Zwangs-Röntgen für minderjährige Geflüchtete

Rede Klaus Rautenbach im Kreistag am 21.06.2017 zu TOP 23 Zwangsröntgen

Klaus Rautenbach

Sachlich ist der Vorgang geklärt, hier hat die Verwaltung ausgesprochen sorgfältig und umfangreich für diejenigen für Klarheit gesorgt, die das brauchten.

Aber es geht dem Antragstellung nicht um die Sachlage, die ist dem Antragsteller mit Sicherheit bekannt.

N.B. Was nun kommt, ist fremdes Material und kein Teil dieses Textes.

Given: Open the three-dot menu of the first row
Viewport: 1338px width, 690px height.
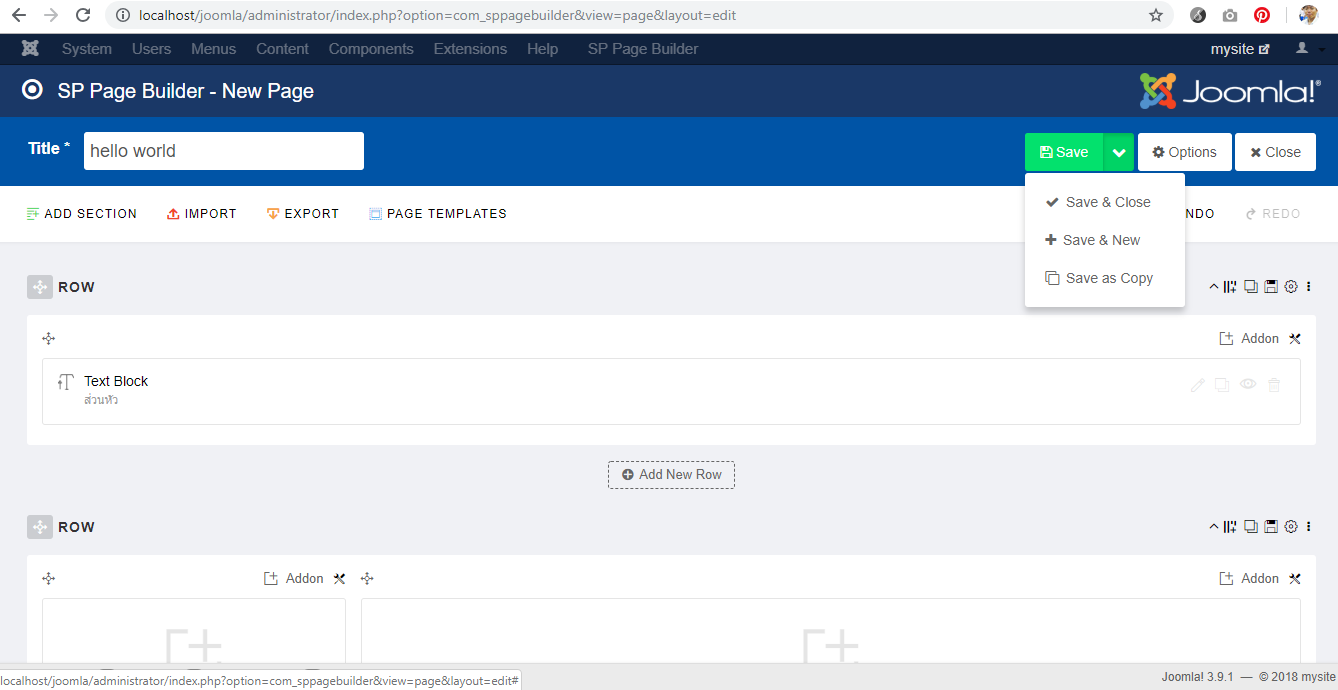Looking at the screenshot, I should coord(1309,287).
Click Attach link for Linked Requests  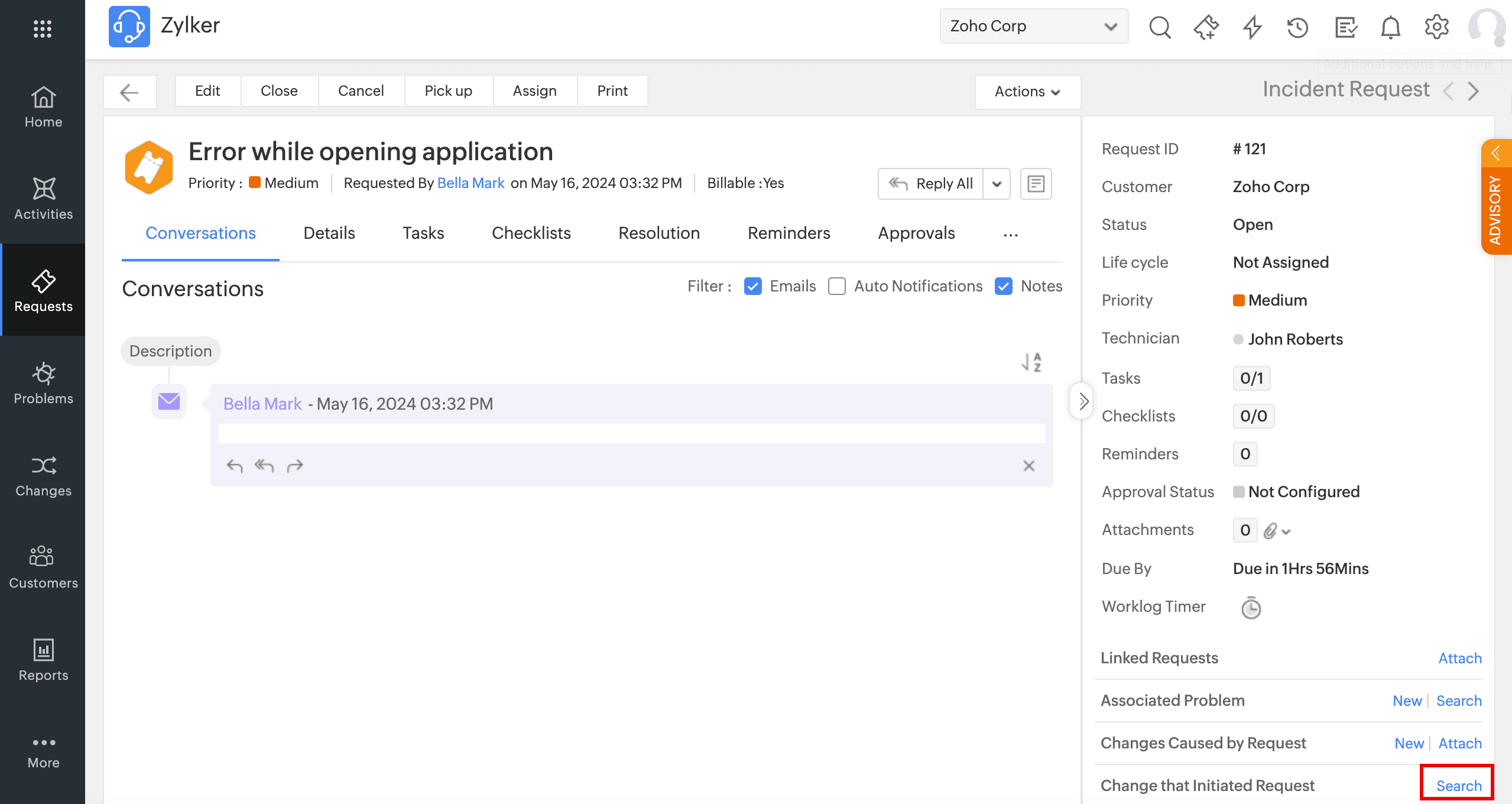1459,658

Es geht darum, dass eine Partei, die durch eine Reihe von Aussagen gezeigt hat, dass sie sich am Rande oder auch schon außerhalb des Grundgesetzes befindet, hier im Kreistag sitzt und dort nach Themen sucht, in denen sie ihre Gesinnung demonstrieren kann – hier geht es darum, dass junge geflüchtete Menschen zu viel Geld kosten und dass der rechtslastigen Wählerschaft dokumentieren will, dass die AfD da gute Rezepte hat

 

Der geflüchtete Mensch als Kostenfaktor

– nicht: was muss ich tun, damit diese jungen Menschen integriert werden können und nicht zu Verlierern dieses Systems werden – mit Folgen, die wir uns ausmalen.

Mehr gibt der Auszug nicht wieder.